- **WHAT THIS TASK INVOLVES**: Please reproduce all entries word for word and omit their pictures.

%%

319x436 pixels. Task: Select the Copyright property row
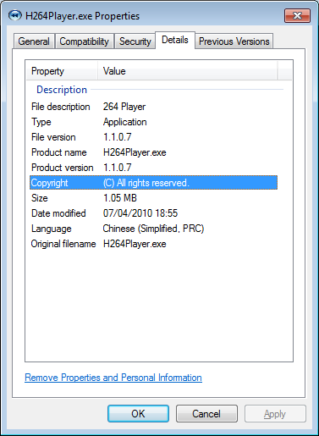point(154,183)
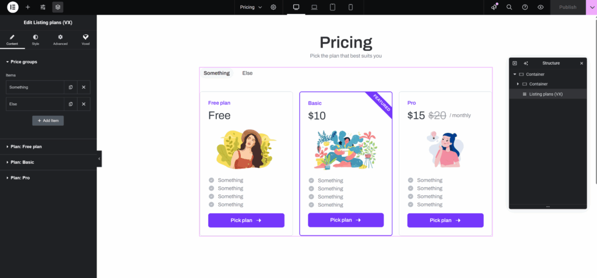This screenshot has width=597, height=278.
Task: Open the Elementor logo menu
Action: pos(12,7)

%%

- **SOLUTION FOR THIS TASK**:
319x436 pixels. Task: Select the Copyright property row
point(154,183)
This screenshot has width=597, height=278.
Task: Open the Elementor logo menu
Action: pos(12,7)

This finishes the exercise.